(TASK GOAL)
In this exercise, every entry is to be transcribed exactly as written.
_____
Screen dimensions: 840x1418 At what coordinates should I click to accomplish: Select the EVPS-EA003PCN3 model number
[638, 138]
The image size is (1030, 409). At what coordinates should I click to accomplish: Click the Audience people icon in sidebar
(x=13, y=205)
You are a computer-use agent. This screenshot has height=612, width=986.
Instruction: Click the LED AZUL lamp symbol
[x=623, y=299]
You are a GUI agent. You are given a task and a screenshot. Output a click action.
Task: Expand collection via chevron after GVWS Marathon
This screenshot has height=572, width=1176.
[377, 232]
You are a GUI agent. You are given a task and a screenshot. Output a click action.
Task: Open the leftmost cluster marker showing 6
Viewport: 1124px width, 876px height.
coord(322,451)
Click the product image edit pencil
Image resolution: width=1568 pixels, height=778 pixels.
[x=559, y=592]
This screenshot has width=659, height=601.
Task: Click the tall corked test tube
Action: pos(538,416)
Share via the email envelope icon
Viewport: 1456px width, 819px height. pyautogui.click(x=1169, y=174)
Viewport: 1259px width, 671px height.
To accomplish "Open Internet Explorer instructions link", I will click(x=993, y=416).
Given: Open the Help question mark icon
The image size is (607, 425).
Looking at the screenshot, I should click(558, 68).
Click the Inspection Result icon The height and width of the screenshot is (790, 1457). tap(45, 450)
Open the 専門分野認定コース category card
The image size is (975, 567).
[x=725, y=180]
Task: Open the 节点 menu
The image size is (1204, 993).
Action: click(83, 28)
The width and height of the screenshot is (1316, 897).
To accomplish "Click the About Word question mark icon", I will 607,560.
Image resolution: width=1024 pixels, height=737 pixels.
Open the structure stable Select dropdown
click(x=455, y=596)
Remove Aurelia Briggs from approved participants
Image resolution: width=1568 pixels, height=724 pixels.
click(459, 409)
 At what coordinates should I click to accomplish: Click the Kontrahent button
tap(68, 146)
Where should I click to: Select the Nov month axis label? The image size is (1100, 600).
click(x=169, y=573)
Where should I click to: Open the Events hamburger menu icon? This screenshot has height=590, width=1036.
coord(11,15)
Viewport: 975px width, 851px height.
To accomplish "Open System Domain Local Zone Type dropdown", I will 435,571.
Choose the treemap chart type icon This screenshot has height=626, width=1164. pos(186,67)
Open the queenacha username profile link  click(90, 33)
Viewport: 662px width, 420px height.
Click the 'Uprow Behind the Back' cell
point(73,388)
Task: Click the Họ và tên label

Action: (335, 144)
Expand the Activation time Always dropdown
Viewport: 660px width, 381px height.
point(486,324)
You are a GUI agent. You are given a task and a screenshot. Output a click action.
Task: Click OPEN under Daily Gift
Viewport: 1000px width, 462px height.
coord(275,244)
_____
(TASK ANSWER)
Screen dimensions: 840x1418 At what coordinates should I click to accomplish: Select the EVPS-EA003PCN3 model number
[638, 138]
The image size is (1030, 409). At what coordinates should I click to accomplish: Click the Audience people icon in sidebar
(x=13, y=205)
You are a computer-use agent. This screenshot has height=612, width=986.
Instruction: Click the LED AZUL lamp symbol
[x=623, y=299]
You are a GUI agent. You are given a task and a screenshot. Output a click action.
Task: Expand collection via chevron after GVWS Marathon
This screenshot has height=572, width=1176.
[377, 232]
You are a GUI agent. You are given a task and a screenshot. Output a click action.
Task: Open the leftmost cluster marker showing 6
Viewport: 1124px width, 876px height.
coord(322,451)
Click the product image edit pencil
Image resolution: width=1568 pixels, height=778 pixels.
[x=559, y=592]
This screenshot has width=659, height=601.
Task: Click the tall corked test tube
Action: pos(538,416)
Share via the email envelope icon
Viewport: 1456px width, 819px height. pyautogui.click(x=1169, y=174)
Viewport: 1259px width, 671px height.
To accomplish "Open Internet Explorer instructions link", I will click(x=993, y=416).
Given: Open the Help question mark icon
The image size is (607, 425).
Looking at the screenshot, I should click(558, 68).
Click the Inspection Result icon The height and width of the screenshot is (790, 1457). tap(45, 450)
Open the 専門分野認定コース category card
The image size is (975, 567).
[x=725, y=180]
Task: Open the 节点 menu
The image size is (1204, 993).
Action: click(83, 28)
The width and height of the screenshot is (1316, 897).
To accomplish "Click the About Word question mark icon", I will 607,560.
Image resolution: width=1024 pixels, height=737 pixels.
Open the structure stable Select dropdown
click(x=455, y=596)
Remove Aurelia Briggs from approved participants
Image resolution: width=1568 pixels, height=724 pixels.
click(459, 409)
 At what coordinates should I click to accomplish: Click the Kontrahent button
tap(68, 146)
Where should I click to: Select the Nov month axis label? The image size is (1100, 600).
click(x=169, y=573)
Where should I click to: Open the Events hamburger menu icon? This screenshot has height=590, width=1036.
coord(11,15)
Viewport: 975px width, 851px height.
To accomplish "Open System Domain Local Zone Type dropdown", I will 435,571.
Choose the treemap chart type icon This screenshot has height=626, width=1164. pos(186,67)
Open the queenacha username profile link  click(90, 33)
Viewport: 662px width, 420px height.
Click the 'Uprow Behind the Back' cell
point(73,388)
Task: Click the Họ và tên label

Action: (335, 144)
Expand the Activation time Always dropdown
Viewport: 660px width, 381px height.
point(486,324)
You are a GUI agent. You are given a task and a screenshot. Output a click action.
Task: Click OPEN under Daily Gift
Viewport: 1000px width, 462px height.
coord(275,244)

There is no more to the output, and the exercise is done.